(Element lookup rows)
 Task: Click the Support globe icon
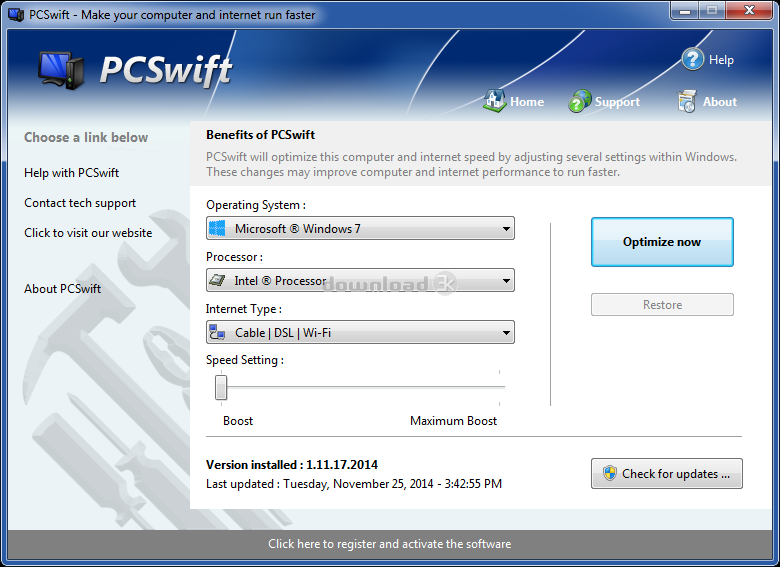(580, 101)
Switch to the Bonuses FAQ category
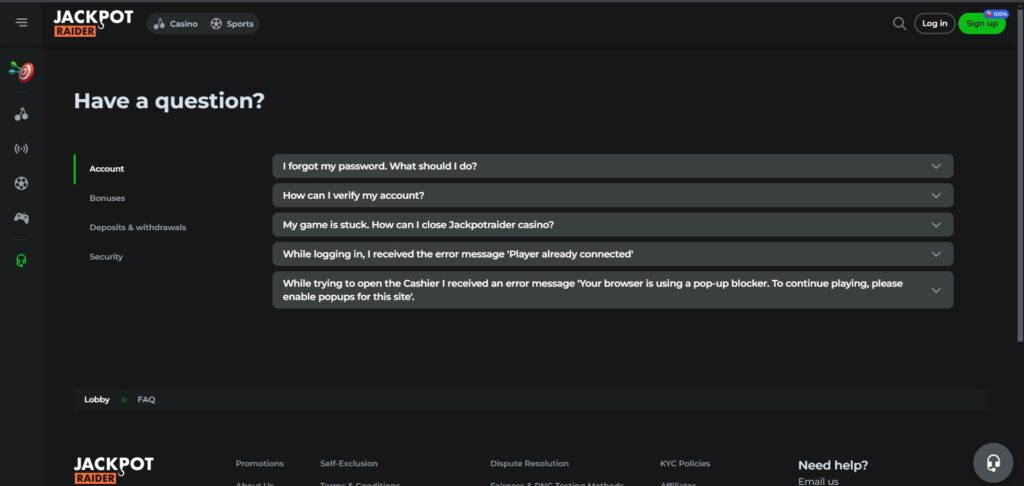The width and height of the screenshot is (1024, 486). pos(107,198)
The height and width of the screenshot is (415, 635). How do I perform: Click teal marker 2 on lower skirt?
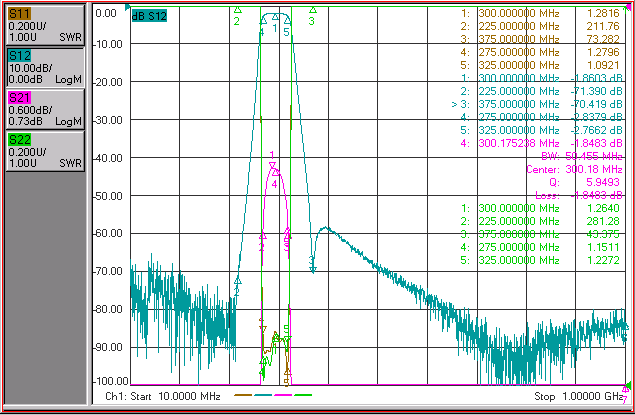click(x=238, y=281)
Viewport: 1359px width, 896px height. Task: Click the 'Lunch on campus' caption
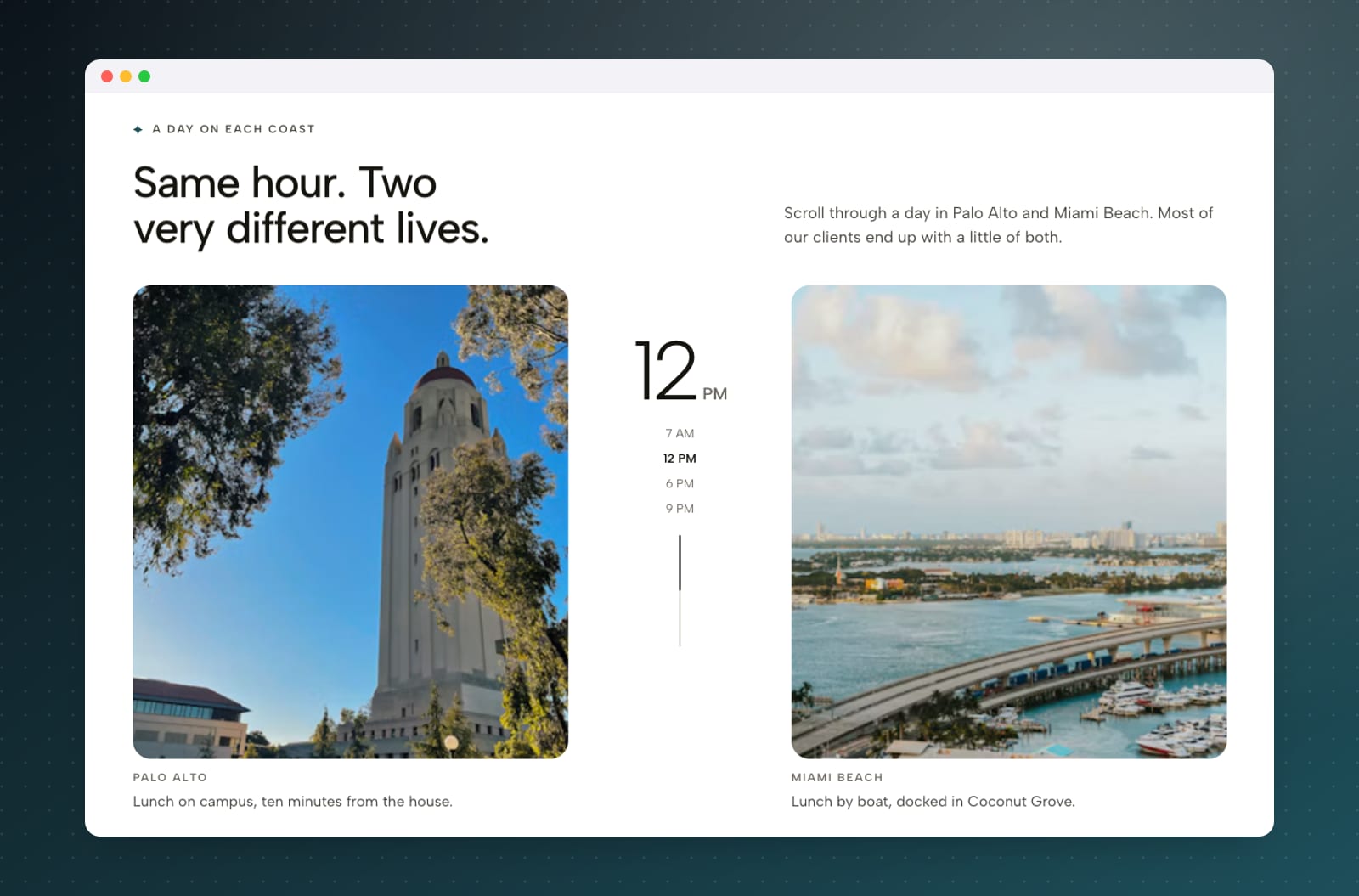[292, 802]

**EXERCISE TASK:**
Change "Support" to "Help" throughout the rows above, and write all their lines out again with nothing else altered. Omit the pictures.

**WORKED ANSWER:**
 Task: Click the Help globe icon
(580, 101)
Switch to the Bonuses FAQ category
The width and height of the screenshot is (1024, 486). pos(107,198)
The height and width of the screenshot is (415, 635). How do I perform: Click teal marker 2 on lower skirt?
click(x=238, y=281)
Viewport: 1359px width, 896px height. Task: Click the 'Lunch on campus' caption
[292, 802]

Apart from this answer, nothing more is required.